Asia-Pacific (AP): Consumer confidence continued to improve in 10 of 14 AP markets, not including China, as effective containment measures, fiscal stimulus packages in both advanced and emerging economies in the region, and a comparative advantage in exports of goods and technology helped boost regional sentiment.
- With a score of 118, AP was the region with the highest consumer confidence.
- The Q4 2020 survey did not include China, but the Q1 2021 reading of sentiment there (121) marked a dramatic improvement from the Q2 2020 (97), which was the last time that country was included in the survey.
Latin America: With the region experiencing the largest increase in positive consumer sentiment, its confidence gauge flipped from negative to nearly positive territory, with every economy covered by the survey reporting sizable gains in confidence.
- Rising optimism about personal finances translated into a greater share of consumers spending their spare cash, but plans to economize on utilties and clothing remained.
- Although COVID-19 cases continued to rise in Brazil and Chile, infections continued to trend downward for many economies. General concerns about the economy ebbed as most governments in the region passed generous fiscal relief packages.
Africa & The Middle East (A&ME): Consumer confidence in the region dipped slightly in the first quarter of 2021 from the final quarter of 2020, making it one of two regions, along with North America, to see a retreat in overall outlook.
- There was a significant range of sentiment among countries in the region, with scores ranging from Morocco on one end (70) to Saudi Arabia (125) at the other. The split may relate to exposure to non-oil sources of growth, with Saudi Arabia and the UAE—relatively less dependent upon oil revenues—reporting improved confidence in Q1 2021.
- The steep decline in consumption due to the pandemic appeared to be short-lived in the Gulf with the vaccination campaigns on the way, although slow, and the resulting economic rebound in 2021.

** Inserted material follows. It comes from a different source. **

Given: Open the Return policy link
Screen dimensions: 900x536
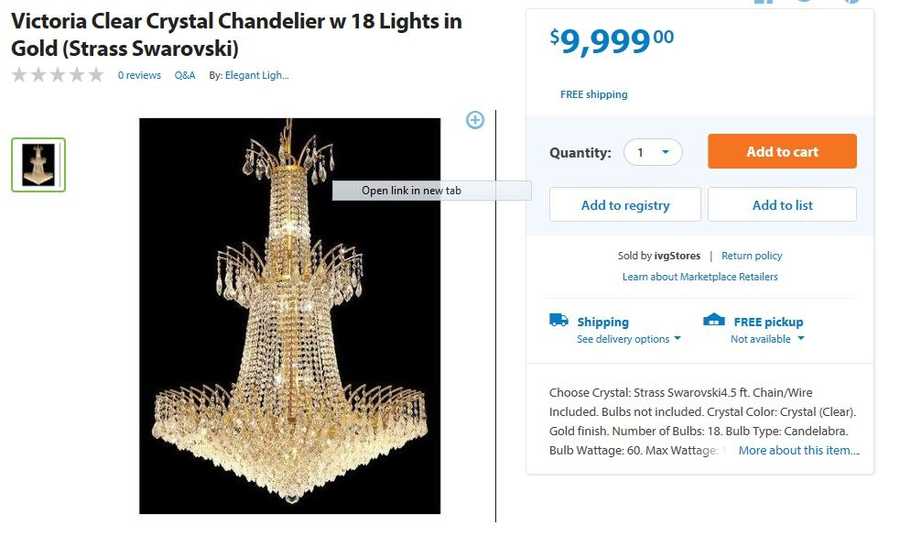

North America: Consumer confidence fell in the first quarter of 2021, driven by a dip in confidence in the US – likely due to the slow initial rollout of the vaccines and the heightened political tensions from the protracted election season – while confidence rose in Canada. The decline is expected to be temporary.
- In the US, concerns about the economy loomed large, but ebbed slightly. Concerns about health ticked up slightly. Notably, concerns about political stability appeared to lessen following a spike in the last quarter of 2020.
- In Canada, concerns about health and job prospects both ticked up, but worries about the economy fell.